Wednesday, October 7, 2009

Winter Ruins

The French artist Jules Laurens (1825-1901) accompanied a French diplomat on his voyage to Turkey and Persia (1846-48) where he made thousand sketches and drawings. Some he used later as patterns for oil paintings.

I find especially these two paintings impressive. They tell of a great past, of times that have passed by long ago. I don’t know if Laurens invented the snow but it is intensifying the effect enormously.

Saturday, October 3, 2009

S.T.A.L.K.E.R. the ruins of Chernobyl

Here some pictures of another shooter game. "S.T.A.L.K.E.R. Shadow of Chernobyl". It’s made by the Ukrainian developer GSC Game World and published in 2007.

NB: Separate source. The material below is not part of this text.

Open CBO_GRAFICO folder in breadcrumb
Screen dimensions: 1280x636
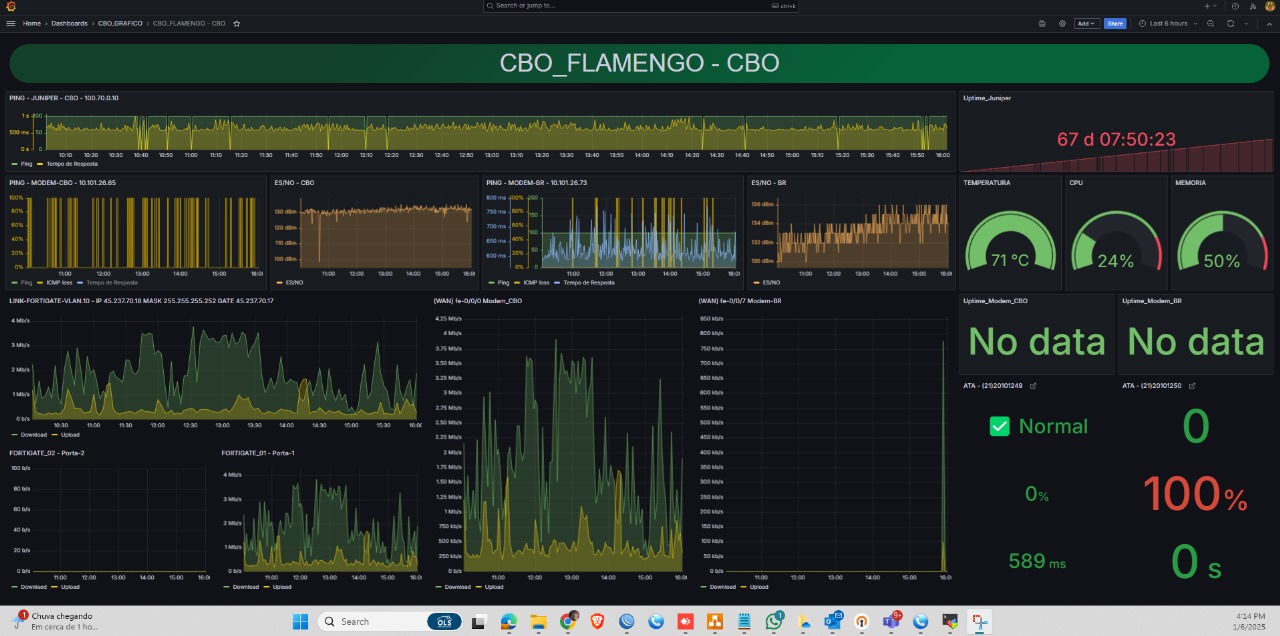pos(120,23)
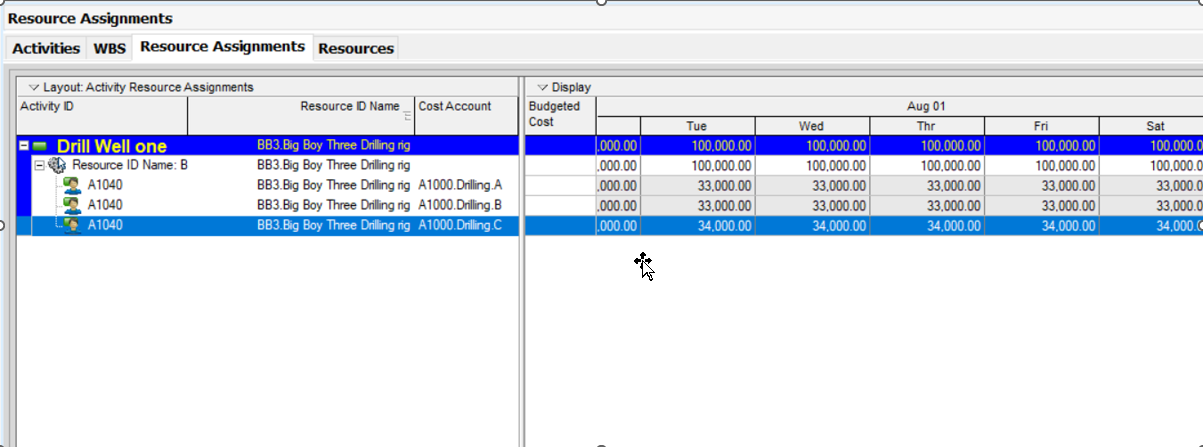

The background is borrowed from Andrei Tarkovsky’s film Stalker and the graphics are influenced by the abandoned city of Prypiat.

At least it’s another example for how popular ruins are among video gamers.

More information about the game (in Spanish) and nice screenhots can be found there.

Wednesday, September 30, 2009

Exotic Ruins by Catherwood

Frederick Catherwood (1799–1854) was an English artist, architect and explorer. Like many who were interested in old ruins Catherwood began with trips to Northern Africa and the Near East, but he became really famous for his impressive detailed drawings of the ruins of the Maya civilization.

To my mind Catherwood was the first European artist who focused on the exotic aspect of ruins. They are no classical or gothic, pre modern western architecture. They are strange, alien. It fits, that they were found in the jungle, covered with earth and plants.

Here I think is the big influence of Catherwood, reaching till modern day films like "Raiders of the Lost Ark" or "Tomb Raider".